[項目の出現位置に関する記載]
▬▬▬▬▬▬

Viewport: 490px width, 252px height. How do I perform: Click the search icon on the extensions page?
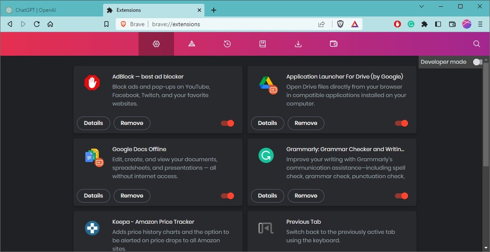[476, 43]
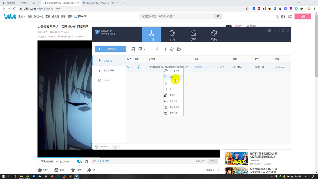Uncheck the downloading video's row checkbox
The image size is (318, 179).
(x=127, y=67)
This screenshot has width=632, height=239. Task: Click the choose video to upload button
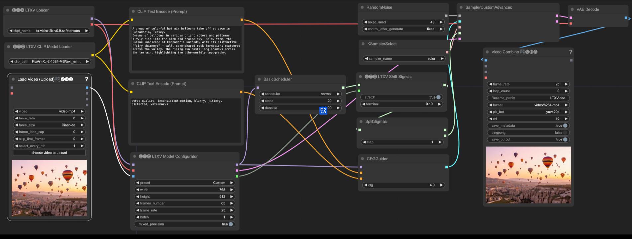click(49, 153)
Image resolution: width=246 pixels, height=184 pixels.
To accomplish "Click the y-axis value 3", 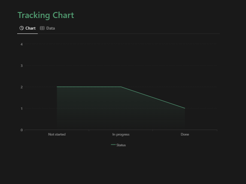I will tap(21, 66).
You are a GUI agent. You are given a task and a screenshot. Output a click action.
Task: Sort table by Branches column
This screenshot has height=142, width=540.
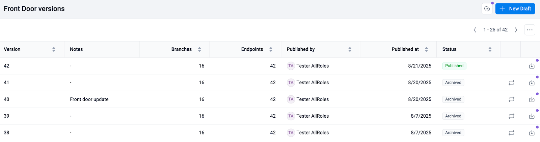click(199, 49)
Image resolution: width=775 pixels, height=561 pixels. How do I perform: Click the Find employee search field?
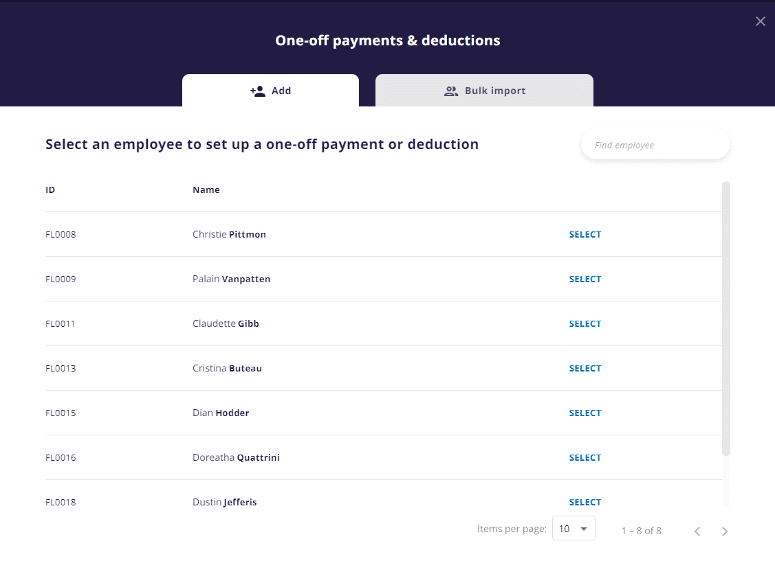pyautogui.click(x=655, y=144)
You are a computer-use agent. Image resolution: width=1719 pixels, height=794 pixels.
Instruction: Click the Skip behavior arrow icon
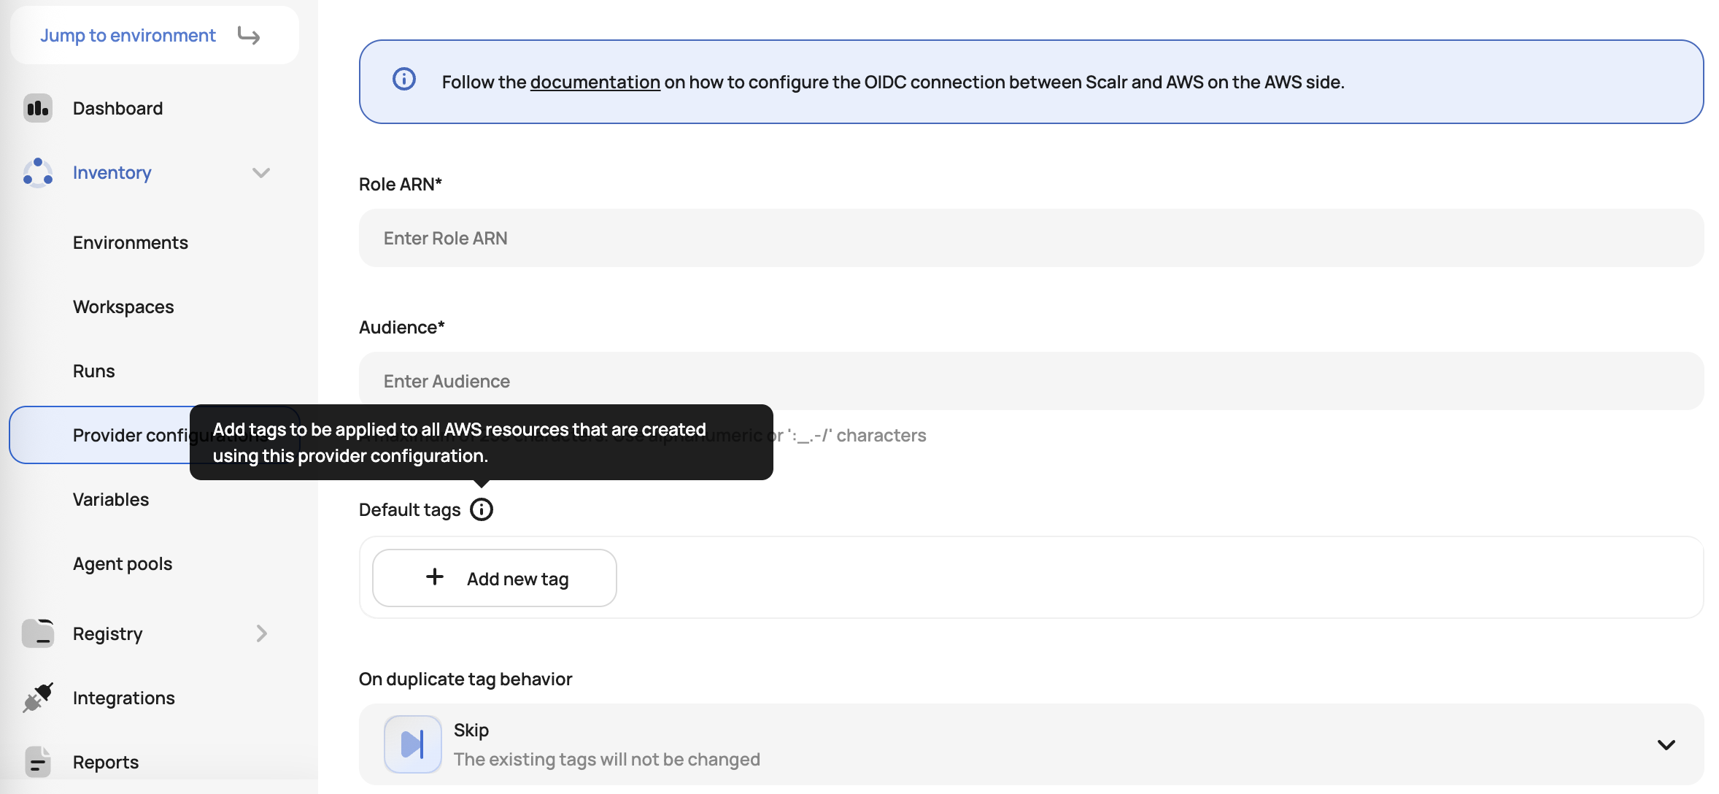tap(413, 744)
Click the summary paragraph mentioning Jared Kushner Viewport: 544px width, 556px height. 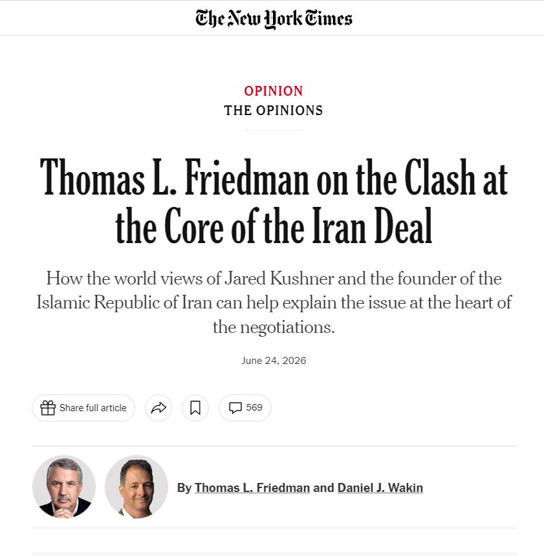[274, 303]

▬▬▬▬▬▬

演習の目的: 上記の項目のうち、文字列「perform」を含む行をすべて見つけ出し、一行ずつ書き写してください。大文字と小文字は区別されます。

本演習の出力:
Viewport: 490px width, 252px height. How do I perform: Click the search icon on the extensions page?
Image resolution: width=775 pixels, height=561 pixels. How do I perform: Click the Find employee search field?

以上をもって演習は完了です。